Adjustment

It’s been four full days since I’ve been back in Melbourne, my hometown, and my body is still having trouble adjusting to “real life”. Yesterday I rode 50km on my bike, and I was still full of beans by the evening, craving more intense physical activity. The day before that I rode my bike in the morning and took two martial arts classes in the afternoon, and by the time it was dark I still wanted to GET STUFF DONE. Today I’m planning to ride some single track just to see how much stronger my body has gotten, and there are plans for some more martial arts in the afternoon. Tomorrow is a day similar again in terms of amounts of energy expenditure and physical activity.

It’s been great to feel so fit and strong, but at times I also feel like I’ve got all this energy and I have no outlet to use it with. I could start running around the place like a maniac but I don’t know if that is the kind of person I want to be.

My friend said today that perhaps my body still thinks it’s in Hawaii – that it thinks it still needs to undergo strenuous physical exertion each day. I sat there listening to her, my body itching to bounce off the walls and do some interpretive dance, and that resonated deeply with me.

And it’s not only been my body that has had a difficult time adjusting.
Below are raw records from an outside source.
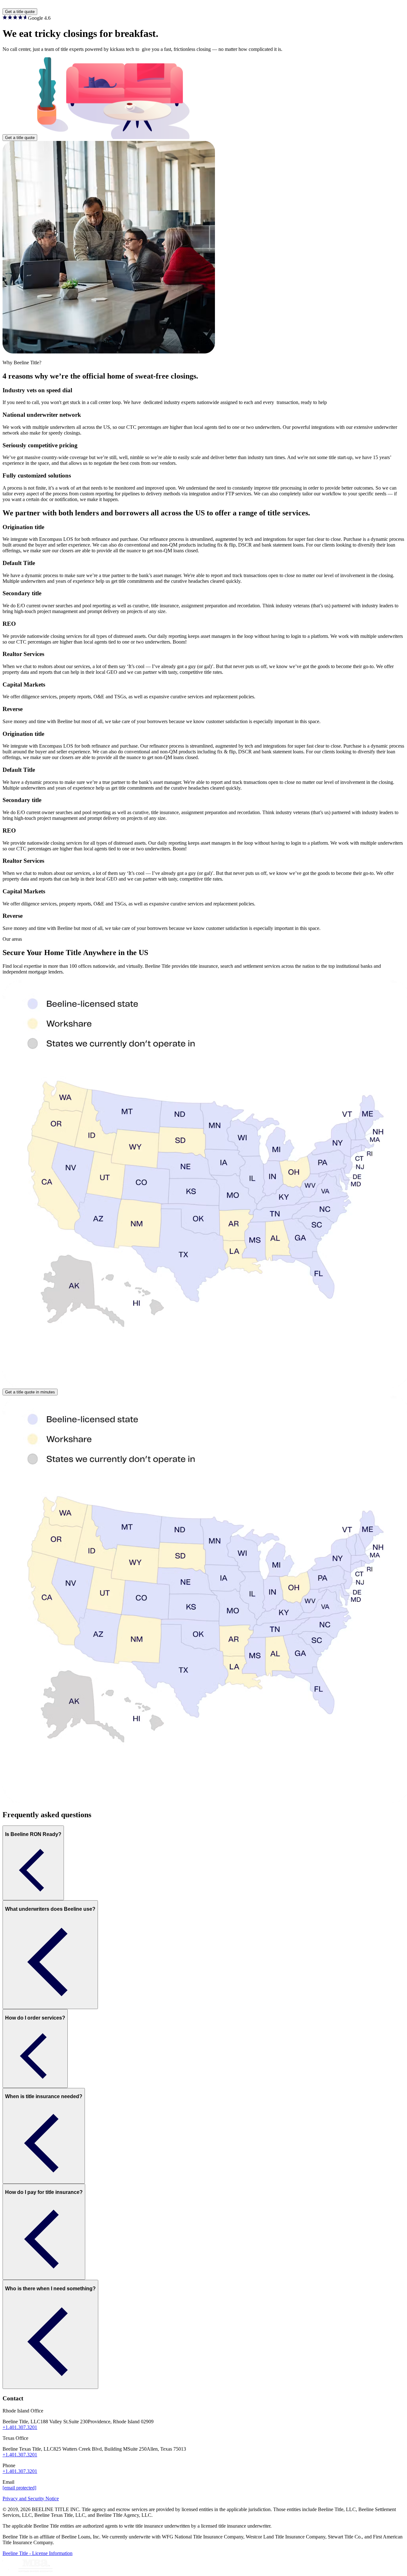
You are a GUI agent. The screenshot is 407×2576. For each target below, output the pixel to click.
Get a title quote (20, 11)
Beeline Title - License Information (37, 2553)
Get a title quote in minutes (30, 1392)
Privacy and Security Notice (31, 2498)
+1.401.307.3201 (20, 2427)
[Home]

My mind has been spinning and doing mental cartwheels ever since the plane’s wheels hit the tarmac on home soil. I’ve been trying to fit back into “normal” life – trying to find the grooves and click in seamlessly like prefabricated floorboards do – but it just hasn’t been happening.

People ask me how the trip was, and it’s hard to even put that it into words. “Great,” I tell them, when what I actually want to say is, fucking incredible because I climbed up volcanoes and pushed myself beyond what I ever thought I could do and I met strangers and made great friends and didn’t get raped because people are actually really awesome but I did get attacked by feral dogs but I defended myself and spent so much time alone and learnt so much and got to know me and realised in the end that not only is the world the other people and the things in it awesome but that I need to give myself credit because I can be pretty awesome too. But that requires a little more time, possibly some seats, and some wine, and it is not always the time for that.

And so now I sit in my bedroom, trying to be curious about everything that was once familiar to me. My life is like the equivalent of an estranged lover who you once knew, but has now changed their hair, gotten a few more tattoos, and started speaking with a new affect. It looks, feels, and tastes different. And I feel like a tourist, or a stranger, reexamining the different aspects of this life with the innocence and curiosity of a person in a second hand thrift shop. Pick it up, examine it, put it back down.

A friend of a friend once said “everything’s on the table”. He said this in relation to relationships, but this phrase comes to my mind right now. What was once accepted, unquestioned, and normal is now up for review. And in a way I’m so lucky to be able to approach things that way. I’ve taken a lot of the life skills and the experiences that I’ve had on the road and I’ve brought them into my “normal” life. Tuning into my body, going at my own pace, going off the beaten track, staying fit and challenging physical limits – that all happens in the smallest of my moments in suburbia, on or off a bike. And all in all, as a result, I feel like I’m becoming someone I’m more proud to be, even though there are still some difficulties in readjusting to modern life. Oh and of course I’ve started planning my next three bike tours. It’s all a work in progress, after all.